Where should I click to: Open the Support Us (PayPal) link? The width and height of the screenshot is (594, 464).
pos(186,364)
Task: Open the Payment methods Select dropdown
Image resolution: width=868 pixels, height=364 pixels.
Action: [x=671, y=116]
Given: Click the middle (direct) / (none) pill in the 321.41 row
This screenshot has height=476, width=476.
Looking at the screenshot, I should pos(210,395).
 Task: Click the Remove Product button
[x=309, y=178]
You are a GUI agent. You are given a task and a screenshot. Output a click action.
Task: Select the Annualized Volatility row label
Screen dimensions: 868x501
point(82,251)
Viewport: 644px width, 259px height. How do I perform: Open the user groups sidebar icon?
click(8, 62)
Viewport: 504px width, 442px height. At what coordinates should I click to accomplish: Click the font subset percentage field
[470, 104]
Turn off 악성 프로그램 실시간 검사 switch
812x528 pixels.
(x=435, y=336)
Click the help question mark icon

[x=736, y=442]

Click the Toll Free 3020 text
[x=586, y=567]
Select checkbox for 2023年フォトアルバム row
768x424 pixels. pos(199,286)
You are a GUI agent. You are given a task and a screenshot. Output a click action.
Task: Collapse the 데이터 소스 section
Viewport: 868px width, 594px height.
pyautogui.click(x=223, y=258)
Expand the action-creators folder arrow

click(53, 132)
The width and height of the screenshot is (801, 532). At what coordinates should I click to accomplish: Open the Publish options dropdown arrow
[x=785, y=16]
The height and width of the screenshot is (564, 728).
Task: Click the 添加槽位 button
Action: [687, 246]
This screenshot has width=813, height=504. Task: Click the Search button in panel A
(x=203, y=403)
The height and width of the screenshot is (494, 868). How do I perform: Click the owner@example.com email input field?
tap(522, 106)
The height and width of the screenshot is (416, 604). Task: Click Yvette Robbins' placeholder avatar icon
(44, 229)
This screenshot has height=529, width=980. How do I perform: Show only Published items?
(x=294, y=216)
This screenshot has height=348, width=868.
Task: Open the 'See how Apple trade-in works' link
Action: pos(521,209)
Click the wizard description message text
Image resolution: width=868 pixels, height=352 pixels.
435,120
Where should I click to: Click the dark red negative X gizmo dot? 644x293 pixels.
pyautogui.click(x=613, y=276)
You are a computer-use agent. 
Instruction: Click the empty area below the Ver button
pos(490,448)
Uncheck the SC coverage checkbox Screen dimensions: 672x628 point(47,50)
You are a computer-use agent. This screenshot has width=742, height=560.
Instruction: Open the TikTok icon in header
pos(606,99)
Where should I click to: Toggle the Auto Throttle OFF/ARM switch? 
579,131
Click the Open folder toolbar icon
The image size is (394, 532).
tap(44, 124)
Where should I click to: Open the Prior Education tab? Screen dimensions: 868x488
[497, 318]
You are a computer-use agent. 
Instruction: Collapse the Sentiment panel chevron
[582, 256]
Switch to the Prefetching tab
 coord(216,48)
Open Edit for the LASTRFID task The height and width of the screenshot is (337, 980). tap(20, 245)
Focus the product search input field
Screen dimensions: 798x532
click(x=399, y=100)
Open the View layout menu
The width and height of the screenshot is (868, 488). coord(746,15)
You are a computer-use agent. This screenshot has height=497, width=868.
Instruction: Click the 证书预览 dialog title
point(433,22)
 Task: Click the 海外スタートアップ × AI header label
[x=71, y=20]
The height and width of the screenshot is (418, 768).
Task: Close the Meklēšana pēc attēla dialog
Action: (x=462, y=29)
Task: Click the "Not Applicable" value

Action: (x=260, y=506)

┄┄┄┄┄┄

From the data above, copy every line where "computer" appears.

You are a computer-use agent. 
You are a computer-use agent. This screenshot has width=742, height=560.
You are a computer-use agent. 
You are a computer-use agent. This screenshot has height=497, width=868.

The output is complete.